突然思いついたので書いておきます。
ガミラス星で浮上後のヤマトを襲ったのは、「天井都市の全ビルをミサイルとしてヤマトの頭上に見舞うのだ」ということで、以下のことが分かります。
- 少なくとも天井都市の全ビルは切り離せる
- 爆弾ではなくミサイルと言っている以上、全ビルには推進力がある
- その場のデスラーの思いつきで武器として使用されただけである
ということは、以下のことが推定できます。
- 宇宙船として使用できるビルが大量に武器としての用途を想定せずに建造されている
では、本来の用途は何でしょうか?
それは脱出用だろう §
移住先が決まったらガミラス人を乗せてビルごと飛んでいく脱出用でしょう。
つまり、復活編でヤマトが守った移民船のガミラス版がこれらのビルだったと考えられます。
実はそう考えるとスペース1999のエクソダス計画との類似性をも指摘できますが、それはさておき。ちなみに、計画性があるという点で、ギャラクティカの船団よりもスペース1999の方が近いような気がします。
この考えは、デスラー艦がそもそもデスラー総統府の天井ビルであったことからもうなずけます。このビルだけはなぜかミサイルとしては使われていないのです。また地球が確保できない以上、出発できずに待っていたことも分かります。
ところが §
しかし、デスラーはそれをヤマト攻撃に使ってしまうわけです。しかも、全ビルをヤマトの頭上から襲えと言っています。つまり、この時点でガミラス人の移住という構想は崩れます。移住用のフネをすべて攻撃に使って消耗しろと言っているのです。この時点でデスラーが狂っているという考えを持ってもおかしくないわけです。
ですが、最初から同胞の生死などどうでも良いのだ、と思えばこの措置もうなずけます。デスラーは戦争をしたかったから、下らない飲み物にも怒ります。デスラーにとって重要なことは勝敗だけであり、その過程でいくら味方が死んでも関係ないわけです。極端なことを言えば、勝てさえすればガミラスが滅んでも構わないわけです。自分の帝国など、いくらでも再建できるということでしょう。
ちなみに、勝敗だけを気にして同胞をいくら犠牲にしても気にしない精神はバラン星のドメルの精神と同様です。ドメルがデスラーのお気に入りというわけです。

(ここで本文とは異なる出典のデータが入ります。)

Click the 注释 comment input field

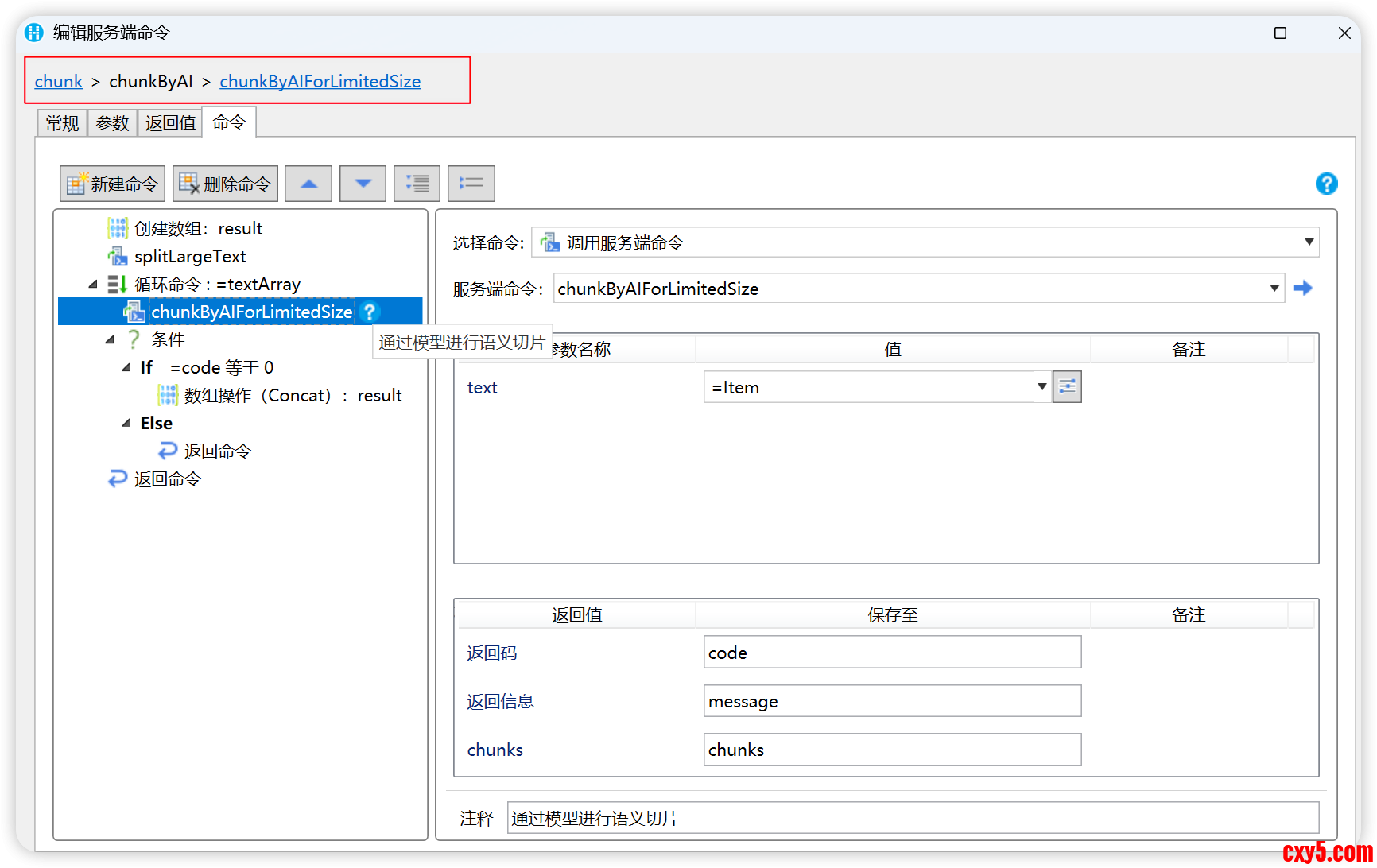(x=912, y=818)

(ついでに、大帝からお預かりした大切な駆逐艦ごとデスラー砲で撃つこともね)
神様の姿を隠したのは誰か §
ヤマト1隻で惑星1つを壊滅させられる訳がありません。明らかに、天井都市のビルが飛んできたとき、かなりの割合は外れて地上の都市を破壊しています。また、勝利に終わっても移民用の宇宙船を消耗してしまえば、大多数のガミラス人はどのみち星と運命を共にして死ぬのです。
その意味で古代がくそでも食らえと銃を投げようと雪が「神様の姿が見えない」と泣こうと彼らの心がけてガミラスを救うことはできなかったのだろう、と言えます。つまり、このシーンは古代や雪の思い上がりです。彼らがいくら思慮や判断力を持ってヤマトを操ってもガミラスは救えません。デスラーがああいう性格である以上、「ガミラス人の未来」を最後の武器として消耗してしまったことにおそらく原因があります。
感想 §
……と書いてしまうと、あのシーンの感動がどんどん遠のいていきます。その代わり、デスラーの冷徹さが浮かび上がってくる感じです。最終的に古代がデスラーから気に入られたからいいようなものの、そうでなければ古代も残忍に切り裂かれていたのかも。